As previously indicated, fertile fields for data farming are found in methodologies, such as RCM, RCA and DE. Seeds to plant are the tasks derived from these proven schemes, especially if the tasks are nonintrusive and involve data collection and interpretation using mathematical algorithms and/or visual analysis.
Once the tasks have been implemented, the data being collected have value, even if the value lies in assuring that everything is alright and no remedial action needs to be taken. This sounds simple, and it is straightforward. However, it requires careful resource management (e.g., by filtering) in order to prevent the system collecting, aggregating and analyzing the data from becoming overwhelmed with repetitive and redundant information. xv
The overall data farming process is depicted in Figure 2.

Figure 2: Data farming process in support of advanced analytics (Source: Jack R. Nicholas, Jr., All Rights Reserved) 
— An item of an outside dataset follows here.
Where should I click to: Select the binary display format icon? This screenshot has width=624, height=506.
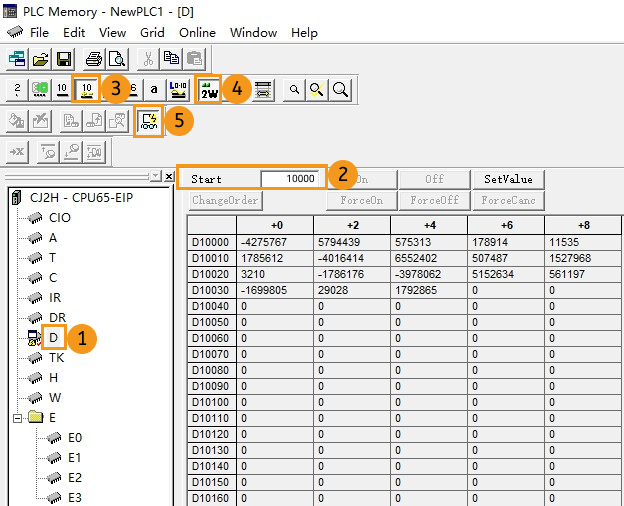point(17,90)
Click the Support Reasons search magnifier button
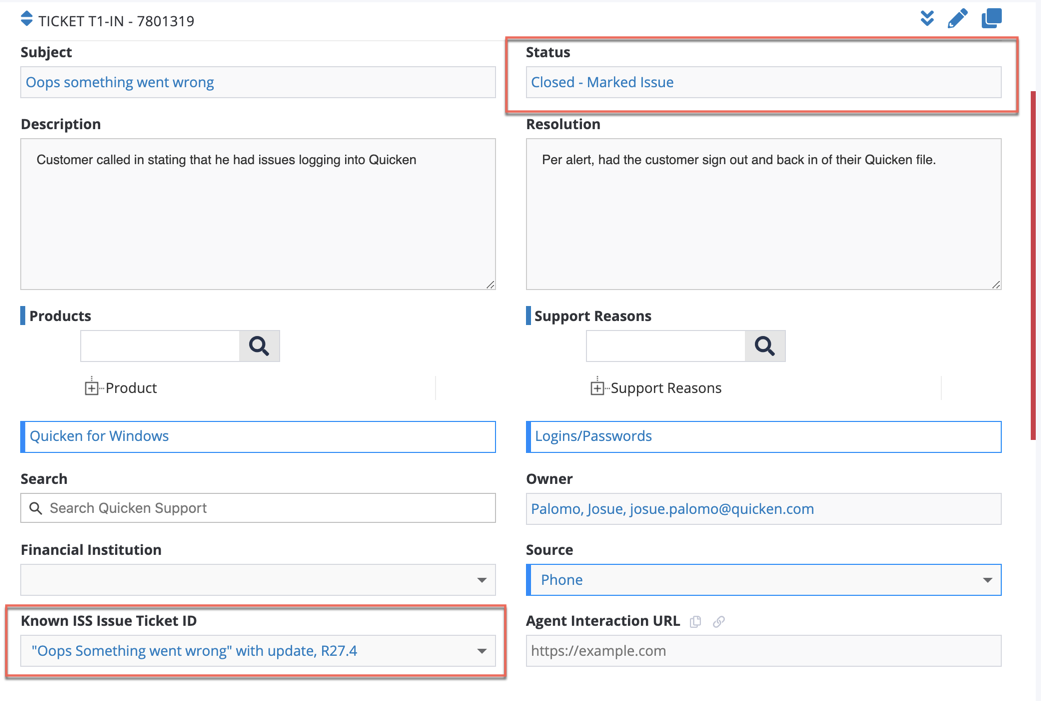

Initially, not all tasks may be managed using this concept. Thus, a wish list should be established to search for solutions providers that may have answers to unknowns unresolved in-house. The wish list should be used when organizations send personnel to conferences and exhibits featuring firms involved with Industry 4.0 issues, such as machine analysis in the Cloud, plant, or at the edge. One of the advantages of attendance is the opportunity to locate answers for hard to solve problems by gaining knowledge about specifics on your wish list not only from vendors, but also from other attendees.

Harvesting the results from defined data source(s) for which failure modes are known may be done using commercially available software programs or services providers, such as software as a service (SaaS). Interpretation may be done by humans now, but will undoubtedly be performed in the future using AI software programs, many of which are becoming available off-the-shelf from a rapidly increasing number of providers around the world.

Results from analyses must be managed. First, decide what to use in-house and select those that will be sent off-site to a Cloud for aggregation, analysis and interpretation in conjunction with data from other sources. Sending results to any Cloud, whether internal or external, requires synchronization or structuring of results terminology and formatting to avoid mixing “apples” and “oranges,” wasting resources and producing meaningless or useless information.

Time series database management systems (DBMS) comprise the fastest growing and most popular database segment in Industry 4.0 circles from early 2016 into 2018. xvi Manufacturing leads by far in this regard.xvii This implies where organizations are investing the most money in IIoT pursuits. The big question is: Are they getting their money’s worth from this investment? In time series analysis, abnormal patterns, trends, or conditions relative to established ranges or limits are analyzed and reported for follow-up action by owners of the machines or processes being monitored. This is called data mining or exploratory data mining. While this makes common sense, it can be very expensive in terms of data storage costs and searches for degraded conditions. Often, it takes a long time for clusters or patterns to develop, even with the help of deep learning machine diagnostic or other AI programs. This may be useful if the conclusion is there are no problems or none being detected. The concept of data farming, however, is to target the search for early warning when known causes and defects are recognized as probable. Blind searching can continue while targeted analysis based on data farming is being performed.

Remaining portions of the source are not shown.